Starting at the line that contains "The height and width of the screenshot is (550, 1024)." in the listing below, write out every line word for word until you have written the line that contains "Given: Select the Configuration".

============================================================

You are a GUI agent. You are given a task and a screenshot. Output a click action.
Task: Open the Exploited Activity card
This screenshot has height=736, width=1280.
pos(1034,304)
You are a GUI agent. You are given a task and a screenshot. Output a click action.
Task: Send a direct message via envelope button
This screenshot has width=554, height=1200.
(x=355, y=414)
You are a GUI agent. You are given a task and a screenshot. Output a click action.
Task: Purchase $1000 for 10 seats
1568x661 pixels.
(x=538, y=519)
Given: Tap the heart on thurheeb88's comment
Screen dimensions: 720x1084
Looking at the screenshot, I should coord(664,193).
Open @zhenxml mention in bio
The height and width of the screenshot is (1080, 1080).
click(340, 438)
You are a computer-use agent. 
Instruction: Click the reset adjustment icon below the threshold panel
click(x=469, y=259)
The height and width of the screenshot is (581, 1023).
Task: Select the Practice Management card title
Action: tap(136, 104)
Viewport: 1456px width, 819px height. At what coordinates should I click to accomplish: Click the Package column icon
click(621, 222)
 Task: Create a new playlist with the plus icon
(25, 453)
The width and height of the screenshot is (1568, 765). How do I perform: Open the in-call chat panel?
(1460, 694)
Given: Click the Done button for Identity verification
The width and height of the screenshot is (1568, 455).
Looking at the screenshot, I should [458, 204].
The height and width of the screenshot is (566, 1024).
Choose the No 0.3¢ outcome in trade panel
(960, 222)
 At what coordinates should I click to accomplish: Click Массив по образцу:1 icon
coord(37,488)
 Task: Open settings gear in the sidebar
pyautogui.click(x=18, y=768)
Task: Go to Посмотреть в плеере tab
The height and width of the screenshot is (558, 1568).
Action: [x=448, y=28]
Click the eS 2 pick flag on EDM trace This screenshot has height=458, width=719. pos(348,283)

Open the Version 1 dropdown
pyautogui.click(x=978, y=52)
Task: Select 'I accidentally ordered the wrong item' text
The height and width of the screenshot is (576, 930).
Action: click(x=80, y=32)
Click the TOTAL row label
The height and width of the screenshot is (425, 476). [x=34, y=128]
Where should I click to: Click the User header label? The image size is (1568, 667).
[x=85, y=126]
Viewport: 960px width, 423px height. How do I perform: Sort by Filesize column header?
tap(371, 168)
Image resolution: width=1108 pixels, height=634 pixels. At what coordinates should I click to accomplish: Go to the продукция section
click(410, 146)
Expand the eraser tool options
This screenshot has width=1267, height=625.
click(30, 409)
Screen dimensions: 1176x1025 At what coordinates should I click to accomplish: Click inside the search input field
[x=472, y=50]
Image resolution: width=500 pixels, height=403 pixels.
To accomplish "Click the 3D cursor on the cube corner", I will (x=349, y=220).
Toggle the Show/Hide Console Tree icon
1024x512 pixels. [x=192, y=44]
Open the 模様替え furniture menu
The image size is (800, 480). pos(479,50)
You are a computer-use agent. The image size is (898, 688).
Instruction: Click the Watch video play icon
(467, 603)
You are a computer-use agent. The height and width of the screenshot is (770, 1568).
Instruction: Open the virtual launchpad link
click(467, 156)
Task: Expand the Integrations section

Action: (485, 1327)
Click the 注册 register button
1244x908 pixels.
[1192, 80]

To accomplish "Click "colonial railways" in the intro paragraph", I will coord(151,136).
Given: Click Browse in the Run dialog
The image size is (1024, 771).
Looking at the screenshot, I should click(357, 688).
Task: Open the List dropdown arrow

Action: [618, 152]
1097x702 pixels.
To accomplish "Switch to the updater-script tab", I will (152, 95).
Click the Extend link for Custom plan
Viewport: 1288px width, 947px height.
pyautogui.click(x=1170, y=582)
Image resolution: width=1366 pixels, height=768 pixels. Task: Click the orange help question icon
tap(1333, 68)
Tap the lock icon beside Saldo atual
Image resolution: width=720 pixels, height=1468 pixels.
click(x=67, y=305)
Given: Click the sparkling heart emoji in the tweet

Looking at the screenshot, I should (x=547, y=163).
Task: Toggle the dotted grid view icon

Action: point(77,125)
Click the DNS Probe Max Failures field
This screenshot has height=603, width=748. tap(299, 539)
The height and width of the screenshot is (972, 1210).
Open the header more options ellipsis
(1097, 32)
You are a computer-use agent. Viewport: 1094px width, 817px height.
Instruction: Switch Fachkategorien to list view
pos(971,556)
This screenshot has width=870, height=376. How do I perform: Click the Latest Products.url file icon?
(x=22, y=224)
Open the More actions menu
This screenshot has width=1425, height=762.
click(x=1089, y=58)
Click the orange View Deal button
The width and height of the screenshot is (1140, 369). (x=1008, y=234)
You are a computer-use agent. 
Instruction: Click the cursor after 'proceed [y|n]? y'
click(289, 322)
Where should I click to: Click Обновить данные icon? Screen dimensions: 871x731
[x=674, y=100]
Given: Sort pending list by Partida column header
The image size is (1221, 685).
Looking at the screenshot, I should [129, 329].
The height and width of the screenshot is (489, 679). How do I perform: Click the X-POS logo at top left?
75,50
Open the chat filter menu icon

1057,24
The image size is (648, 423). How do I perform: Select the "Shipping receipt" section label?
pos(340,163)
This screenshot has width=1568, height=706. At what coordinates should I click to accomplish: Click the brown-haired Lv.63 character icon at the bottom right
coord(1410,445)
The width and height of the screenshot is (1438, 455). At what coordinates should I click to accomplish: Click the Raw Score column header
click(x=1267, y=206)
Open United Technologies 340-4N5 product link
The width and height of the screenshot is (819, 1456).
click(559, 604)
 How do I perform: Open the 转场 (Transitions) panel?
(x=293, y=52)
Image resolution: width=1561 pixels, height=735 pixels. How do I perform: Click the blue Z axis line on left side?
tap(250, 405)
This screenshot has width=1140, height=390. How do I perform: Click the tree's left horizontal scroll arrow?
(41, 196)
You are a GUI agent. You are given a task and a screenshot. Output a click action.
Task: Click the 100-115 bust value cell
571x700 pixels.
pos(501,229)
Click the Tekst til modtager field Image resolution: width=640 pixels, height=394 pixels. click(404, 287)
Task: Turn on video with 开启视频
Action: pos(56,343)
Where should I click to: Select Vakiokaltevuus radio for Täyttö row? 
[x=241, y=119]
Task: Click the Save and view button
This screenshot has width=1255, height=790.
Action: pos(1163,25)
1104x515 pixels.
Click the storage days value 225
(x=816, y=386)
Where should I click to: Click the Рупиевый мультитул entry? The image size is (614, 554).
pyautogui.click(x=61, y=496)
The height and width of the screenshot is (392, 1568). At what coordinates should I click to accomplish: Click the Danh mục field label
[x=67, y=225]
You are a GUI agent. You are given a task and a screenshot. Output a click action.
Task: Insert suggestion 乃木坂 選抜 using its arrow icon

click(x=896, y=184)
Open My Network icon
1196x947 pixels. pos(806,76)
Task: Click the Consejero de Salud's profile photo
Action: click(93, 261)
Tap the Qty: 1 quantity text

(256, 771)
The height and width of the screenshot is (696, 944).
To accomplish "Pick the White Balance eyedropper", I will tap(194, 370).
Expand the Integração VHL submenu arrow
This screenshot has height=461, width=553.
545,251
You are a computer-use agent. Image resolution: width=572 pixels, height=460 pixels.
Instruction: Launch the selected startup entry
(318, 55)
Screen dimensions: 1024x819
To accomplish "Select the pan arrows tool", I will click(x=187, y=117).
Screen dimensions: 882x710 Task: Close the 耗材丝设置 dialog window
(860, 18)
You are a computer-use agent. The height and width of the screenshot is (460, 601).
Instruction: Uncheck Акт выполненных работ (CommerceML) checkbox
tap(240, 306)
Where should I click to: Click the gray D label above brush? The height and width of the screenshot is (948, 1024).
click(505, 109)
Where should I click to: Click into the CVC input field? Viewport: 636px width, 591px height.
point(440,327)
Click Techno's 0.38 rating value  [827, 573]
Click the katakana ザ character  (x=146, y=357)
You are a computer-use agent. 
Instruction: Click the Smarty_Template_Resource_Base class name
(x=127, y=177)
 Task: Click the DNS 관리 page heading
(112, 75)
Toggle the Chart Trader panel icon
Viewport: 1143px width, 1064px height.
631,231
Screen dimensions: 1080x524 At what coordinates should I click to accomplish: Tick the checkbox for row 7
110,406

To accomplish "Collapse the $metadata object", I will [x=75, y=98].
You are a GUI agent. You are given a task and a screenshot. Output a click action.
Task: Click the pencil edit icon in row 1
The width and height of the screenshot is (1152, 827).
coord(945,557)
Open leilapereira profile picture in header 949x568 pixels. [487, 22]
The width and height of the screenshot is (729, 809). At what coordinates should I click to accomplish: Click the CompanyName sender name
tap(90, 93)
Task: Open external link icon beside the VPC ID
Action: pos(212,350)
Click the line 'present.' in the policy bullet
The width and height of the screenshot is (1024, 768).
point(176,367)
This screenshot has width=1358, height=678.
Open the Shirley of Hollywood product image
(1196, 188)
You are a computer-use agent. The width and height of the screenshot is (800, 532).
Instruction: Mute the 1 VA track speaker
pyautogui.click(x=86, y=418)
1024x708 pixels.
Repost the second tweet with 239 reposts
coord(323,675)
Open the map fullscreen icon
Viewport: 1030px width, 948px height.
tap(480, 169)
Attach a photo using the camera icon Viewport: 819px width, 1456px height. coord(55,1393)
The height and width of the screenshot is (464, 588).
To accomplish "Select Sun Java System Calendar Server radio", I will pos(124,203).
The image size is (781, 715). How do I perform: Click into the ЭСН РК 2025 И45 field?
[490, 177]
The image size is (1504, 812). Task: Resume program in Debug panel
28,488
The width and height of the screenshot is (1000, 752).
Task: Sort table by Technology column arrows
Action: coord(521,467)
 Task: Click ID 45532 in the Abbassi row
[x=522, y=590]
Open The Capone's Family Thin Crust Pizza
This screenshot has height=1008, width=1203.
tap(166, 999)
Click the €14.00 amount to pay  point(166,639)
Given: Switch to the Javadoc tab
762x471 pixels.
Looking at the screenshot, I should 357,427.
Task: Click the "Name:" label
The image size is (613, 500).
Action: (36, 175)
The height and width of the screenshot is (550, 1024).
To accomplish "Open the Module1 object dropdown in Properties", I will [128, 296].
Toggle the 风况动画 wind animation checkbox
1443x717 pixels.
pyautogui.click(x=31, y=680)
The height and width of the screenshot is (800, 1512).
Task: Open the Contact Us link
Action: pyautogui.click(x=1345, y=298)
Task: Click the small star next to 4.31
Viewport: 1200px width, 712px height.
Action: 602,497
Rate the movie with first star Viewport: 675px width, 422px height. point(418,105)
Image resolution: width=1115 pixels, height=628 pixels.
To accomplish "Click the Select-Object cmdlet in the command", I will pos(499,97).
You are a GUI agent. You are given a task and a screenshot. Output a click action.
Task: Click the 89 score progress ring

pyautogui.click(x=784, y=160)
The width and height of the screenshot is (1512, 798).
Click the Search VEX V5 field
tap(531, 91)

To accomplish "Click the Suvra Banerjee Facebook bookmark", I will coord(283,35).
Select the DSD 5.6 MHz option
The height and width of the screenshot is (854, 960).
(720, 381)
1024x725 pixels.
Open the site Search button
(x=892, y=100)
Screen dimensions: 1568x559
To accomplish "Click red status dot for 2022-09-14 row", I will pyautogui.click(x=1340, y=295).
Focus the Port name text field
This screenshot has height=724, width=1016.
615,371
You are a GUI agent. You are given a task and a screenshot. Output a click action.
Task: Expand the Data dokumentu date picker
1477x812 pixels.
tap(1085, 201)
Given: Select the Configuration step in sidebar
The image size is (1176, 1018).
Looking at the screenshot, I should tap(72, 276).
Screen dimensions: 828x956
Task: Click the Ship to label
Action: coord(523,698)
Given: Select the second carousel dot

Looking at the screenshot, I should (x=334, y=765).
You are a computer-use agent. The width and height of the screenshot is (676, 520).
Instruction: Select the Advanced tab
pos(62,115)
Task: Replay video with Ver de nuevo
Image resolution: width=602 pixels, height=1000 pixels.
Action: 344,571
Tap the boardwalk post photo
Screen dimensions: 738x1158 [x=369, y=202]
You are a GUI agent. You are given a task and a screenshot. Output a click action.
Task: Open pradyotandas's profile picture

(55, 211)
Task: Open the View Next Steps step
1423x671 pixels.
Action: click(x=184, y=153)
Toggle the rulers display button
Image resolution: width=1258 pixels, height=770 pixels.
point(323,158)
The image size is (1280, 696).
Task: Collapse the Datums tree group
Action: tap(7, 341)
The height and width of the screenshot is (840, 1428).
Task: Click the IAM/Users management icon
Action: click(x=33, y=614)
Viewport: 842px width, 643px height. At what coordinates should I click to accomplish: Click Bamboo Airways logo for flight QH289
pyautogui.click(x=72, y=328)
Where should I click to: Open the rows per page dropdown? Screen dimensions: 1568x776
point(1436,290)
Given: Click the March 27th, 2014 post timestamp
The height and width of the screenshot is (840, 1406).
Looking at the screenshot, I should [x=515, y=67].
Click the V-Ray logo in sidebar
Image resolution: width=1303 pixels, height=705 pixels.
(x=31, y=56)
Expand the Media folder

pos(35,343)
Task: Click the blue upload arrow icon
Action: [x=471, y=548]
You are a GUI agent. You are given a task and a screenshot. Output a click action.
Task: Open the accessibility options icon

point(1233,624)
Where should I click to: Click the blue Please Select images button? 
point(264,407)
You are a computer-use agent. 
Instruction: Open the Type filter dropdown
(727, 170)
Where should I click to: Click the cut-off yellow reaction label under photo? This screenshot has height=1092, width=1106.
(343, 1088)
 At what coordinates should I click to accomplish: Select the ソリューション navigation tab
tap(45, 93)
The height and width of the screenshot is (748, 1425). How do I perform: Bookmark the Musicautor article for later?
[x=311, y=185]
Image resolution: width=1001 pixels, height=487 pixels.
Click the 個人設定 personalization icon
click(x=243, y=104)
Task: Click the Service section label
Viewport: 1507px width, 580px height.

============================================================

**Problem solution:**
The height and width of the screenshot is (550, 1024).
To accomplish "Open the Module1 object dropdown in Properties", I will [128, 296].
Toggle the 风况动画 wind animation checkbox
1443x717 pixels.
pyautogui.click(x=31, y=680)
The height and width of the screenshot is (800, 1512).
Task: Open the Contact Us link
Action: pyautogui.click(x=1345, y=298)
Task: Click the small star next to 4.31
Viewport: 1200px width, 712px height.
Action: 602,497
Rate the movie with first star Viewport: 675px width, 422px height. point(418,105)
Image resolution: width=1115 pixels, height=628 pixels.
To accomplish "Click the Select-Object cmdlet in the command", I will pos(499,97).
You are a GUI agent. You are given a task and a screenshot. Output a click action.
Task: Click the 89 score progress ring

pyautogui.click(x=784, y=160)
The width and height of the screenshot is (1512, 798).
Click the Search VEX V5 field
tap(531, 91)

To accomplish "Click the Suvra Banerjee Facebook bookmark", I will coord(283,35).
Select the DSD 5.6 MHz option
The height and width of the screenshot is (854, 960).
(720, 381)
1024x725 pixels.
Open the site Search button
(x=892, y=100)
Screen dimensions: 1568x559
To accomplish "Click red status dot for 2022-09-14 row", I will pyautogui.click(x=1340, y=295).
Focus the Port name text field
This screenshot has height=724, width=1016.
615,371
You are a GUI agent. You are given a task and a screenshot. Output a click action.
Task: Expand the Data dokumentu date picker
1477x812 pixels.
tap(1085, 201)
Given: Select the Configuration step in sidebar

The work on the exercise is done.